1.2 Incident Response & Business Continuity

  • Tally has an incident response plan with procedures to manage and respond to security incidents affecting Personal Data.
  • Any personal data breach involving Customer Personal Data is reported to the Customer without undue delay.
  • Tally has business continuity measures to ensure availability and resilience of systems that process Personal Data.

1.3 Human Resources

  • All personnel are subject to confidentiality obligations and receive clear communication about their data handling duties.
  • Employees receive regular security and data protection training and awareness relevant to their roles.

2. Technical Security Measures

2.1 Access Control & Authentication

  • Tally uses an access control system to create, approve, monitor, and remove user accounts.
  • Common/shared accounts are avoided; where unavoidable, users have identical roles.
  • Access rights follow the least privilege principle.
  • Passwords follow strong requirements (minimum length, complexity, non-reuse).
  • Authentication credentials are never transmitted over the network in unprotected form.

2.2 Logging & Monitoring

  • System and application logs are enabled, recording access events such as viewing, modification, or deletion of Personal Data.

2.3 Security of Data at Rest

Server/Database Security

  • Servers operate using restricted OS level privileges and process only the Customer Personal Data necessary for the Services.

Workstation Security

  • Users cannot disable security settings or install unauthorised software.
  • Antivirus tools and security signatures are regularly updated.
  • System timeouts and OS security patches are regularly applied.

2.4 Network & Communication Security

  • Internet based access is encrypted using industry standard cryptographic protocols.
  • Firewalls and intrusion detection systems monitor and control traffic to and from Tally systems.

2.5 Backups

  • Backup and restoration procedures are documented with clear roles and responsibilities.
  • Backups receive appropriate physical and environmental protection.
  • Backup execution is monitored for completeness.

2.6 Mobile & Portable Device Security

  • Rules for the use of mobile and portable devices are documented.
  • Only pre-registered and authorized devices may access Tally systems.

2.7 Application Lifecycle Security

  • Tally follows industry standard secure development practices throughout the software development lifecycle.

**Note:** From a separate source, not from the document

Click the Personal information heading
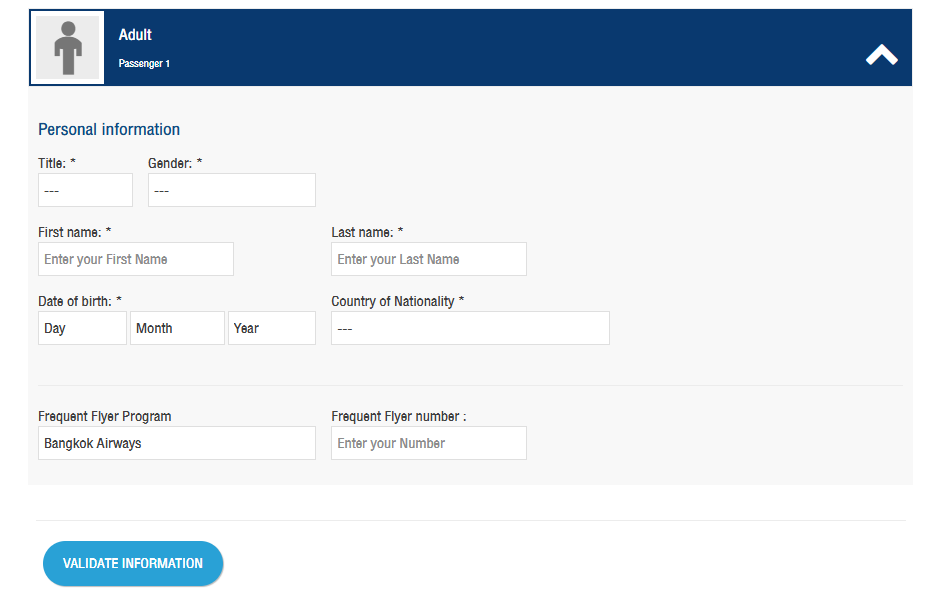 [109, 129]
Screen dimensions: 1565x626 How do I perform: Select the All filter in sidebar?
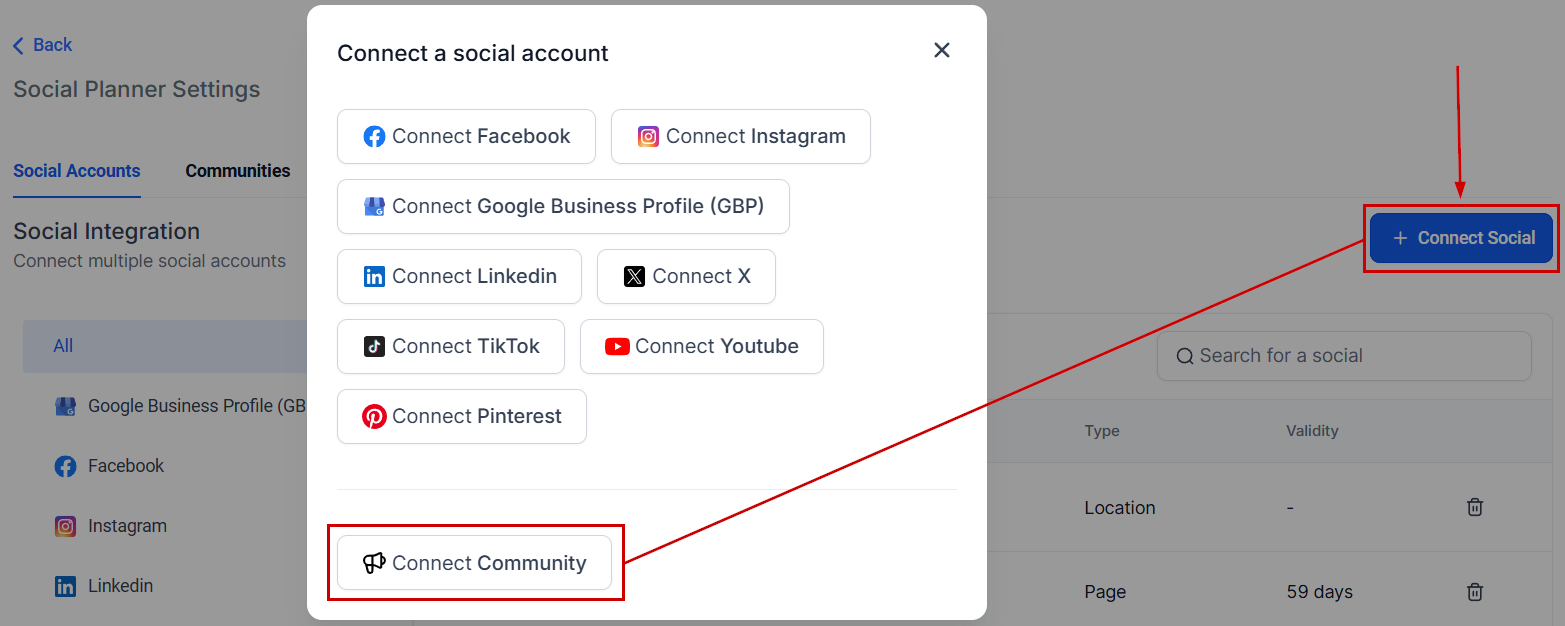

2.8 Data Deletion & Disposal

  • Media is securely overwritten before disposal; where overwriting is not possible, physical destruction is applied.
  • Paper and portable media containing personal data are shredded or destroyed securely.

2.9 Physical Security

  • Physical infrastructure is secured against unauthorised access using technical controls and/or organisational controls (e.g., security personnel) as applicable.

3. Additional Safeguards

3.1 Sub-processors

  • Sub-processors, if engaged, are subject to written agreements requiring security measures no less protective than those set out in this Annex.

3.2 Data Segregation

  • Logical and/or physical controls are implemented to segregate Customer Personal Data from that of other customers.

3.3 Customer Responsibilities

  • The Customer is responsible for the lawfulness of processing, providing lawful instructions, and managing access by its users.

3.4 Review of Measures

  • Tally may update its technical and organisational measures to address evolving risks, provided such updates do not materially reduce the overall level of security.